* [Exercise tasks]:
[a] Answer these questions from the lottery scraping notebook:
(i) Which library does the import list say is used for adding delays between requests?
(ii) According to the message printed in step 1, what span of years will the historical scraping cover?
(iii) What does the docstring of clean_lottery_data say the function returns?
[b] Carry on writing the lottery scraping notebook code from the point where it stops.

* [Excerpt to read]:
======

In [None]:
# =============================================================================
# STEP 1: IMPORT LIBRARIES AND SETUP
# =============================================================================
# Import necessary libraries for web scraping and data processing
import pandas as pd  # For data manipulation and analysis
import ssl           # For handling SSL certificates
import warnings      # For suppressing warnings
import time          # For adding delays between requests
from datetime import datetime  # For date handling

# Suppress warnings to keep output clean
warnings.filterwarnings('ignore')

# Handle SSL certificate issues (needed for some websites)
# This allows us to access HTTPS websites without certificate verification
ssl._create_default_https_context = ssl._create_unverified_context

print("✅ Libraries imported successfully!")
print("📚 Ready to start historical web scraping (1993-2025)...")
print(f"🕐 Started at: {datetime.now().strftime('%Y-%m-%d %H:%M:%S')}")


In [None]:
# =============================================================================
# STEP 2: DEFINE DATA CLEANING FUNCTIONS
# =============================================================================

def clean_lottery_data(df, year):
    """
    Clean the lottery data by removing monthly header rows and invalid data
    
    Parameters:
    df (DataFrame): Raw lottery data from web scraping
    year (int): Year being processed (for logging)
    
    Returns:
    DataFrame: Cleaned data with monthly headers removed
    """
    print(f"📊 {year} - Original data shape: {df.shape}")
    
    # Create a copy to avoid modifying the original data
    df_clean = df.copy()
    
    # Find and remove monthly header rows (e.g., "September 2025", "August 2025")
    monthly_rows = []
    for idx, row in df_clean.iterrows():
        # Get all non-null values in the row
        non_null_values = [str(val) for val in row if pd.notna(val)]
        
        if len(non_null_values) > 0:
            # Check if all values are the same and contain month names
            # This identifies rows like "September 2025, September 2025, September 2025"

======

* [Data shown]:
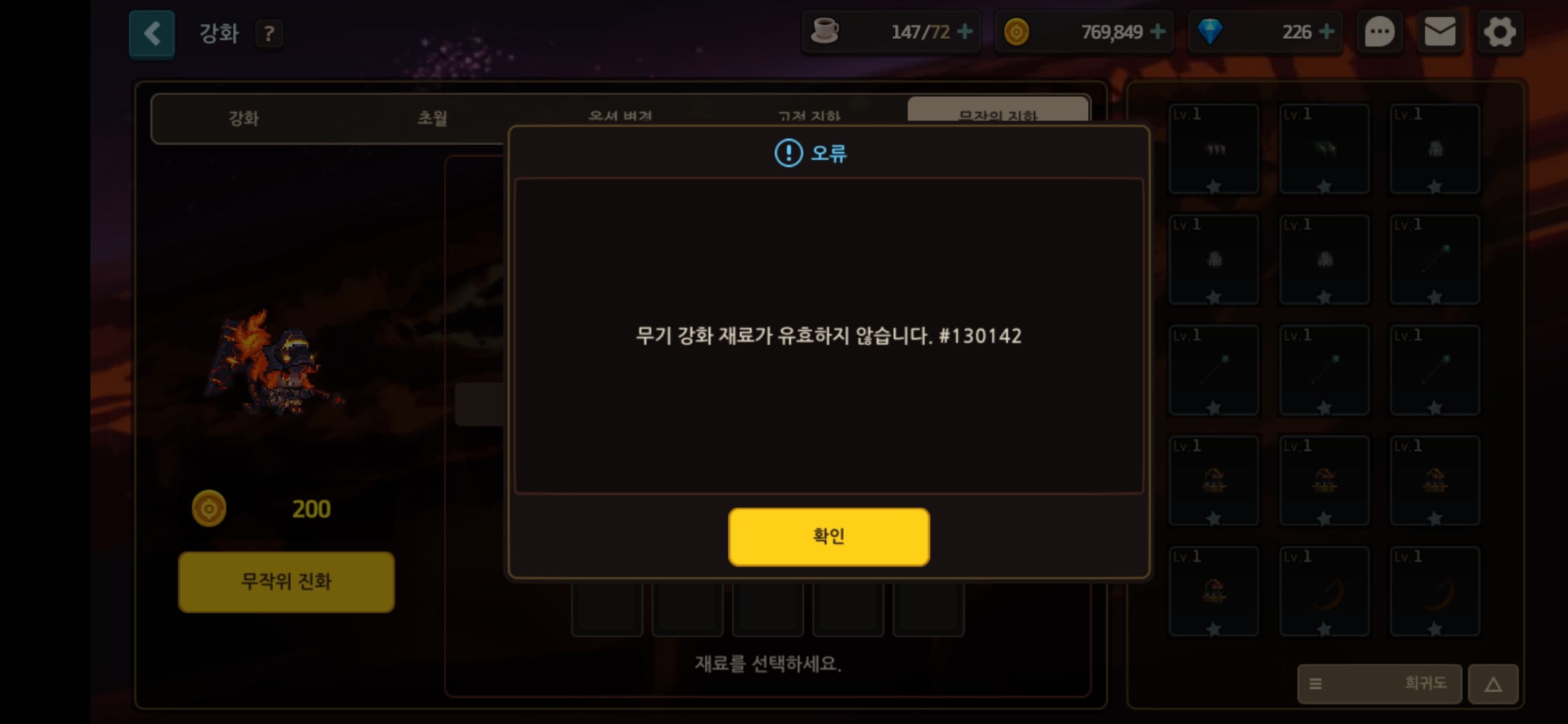Open the 희귀도 sort dropdown

tap(1379, 684)
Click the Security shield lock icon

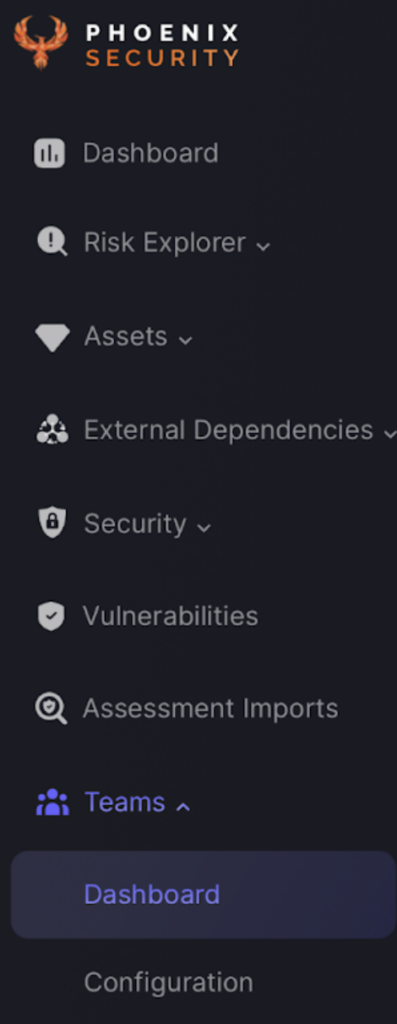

======

* [Answers]:
[a]
(i) time
(ii) 1993-2025
(iii) A DataFrame of cleaned data with monthly headers removed.

[b]
            if len(set(non_null_values)) == 1 and any(month in non_null_values[0] for month in 
                ['January', 'February', 'March', 'April', 'May', 'June', 
                 'July', 'August', 'September', 'October', 'November', 'December']):
                monthly_rows.append(idx)
    
    # Remove the identified monthly header rows
    df_clean = df_clean.drop(monthly_rows)
    
    # Remove rows where Draw Number doesn't contain a slash (invalid lottery numbers)
    # Valid lottery numbers should look like "25/096", "25/095", etc.
    if 'Draw Number' in df_clean.columns:
        df_clean = df_clean[df_clean['Draw Number'].str.contains('/', na=False)]
    
    # Reset the index after dropping rows (important for data integrity)
    df_clean = df_clean.reset_index(drop=True)
    
    print(f"🗑️  {year} - Removed {len(monthly_rows)} monthly header rows")
    print(f"📊 {year} - Cleaned data shape: {df_clean.shape}")
    
    return df_clean

def split_balls_drawn(balls_str):
    """
    Split balls drawn string into individual numbers
    
    Parameters:
    balls_str (str): String containing lottery numbers (e.g., "5 18 23 24 29 49 11")
    
    Returns:
    list: List of 7 individual numbers
    """
    # Handle missing values
    if pd.isna(balls_str):
        return [None] * 7
    
    # Remove commas and split by spaces, then filter out empty strings
    numbers = [num.strip() for num in str(balls_str).replace(',', '').split() if num.strip()]
    
    # Ensure we have exactly 7 numbers (pad with None if less)
    while len(numbers) < 7:
        numbers.append(None)
    
    # Return only the first 7 numbers (in case there are more)
    return numbers[:7]

def process_lottery_data(df, year):
    """
    Process lottery data for a specific year
    
    Parameters:
    df (DataFrame): Raw lottery data
    year (int): Year being processed
    
    Returns:
    DataFrame: Processed data ready for analysis
    """
    if df is None or df.empty:
        print(f"❌ {year} - No data available")
        return None
    
    # Clean the data
    df_clean = clean_lottery_data(df, year)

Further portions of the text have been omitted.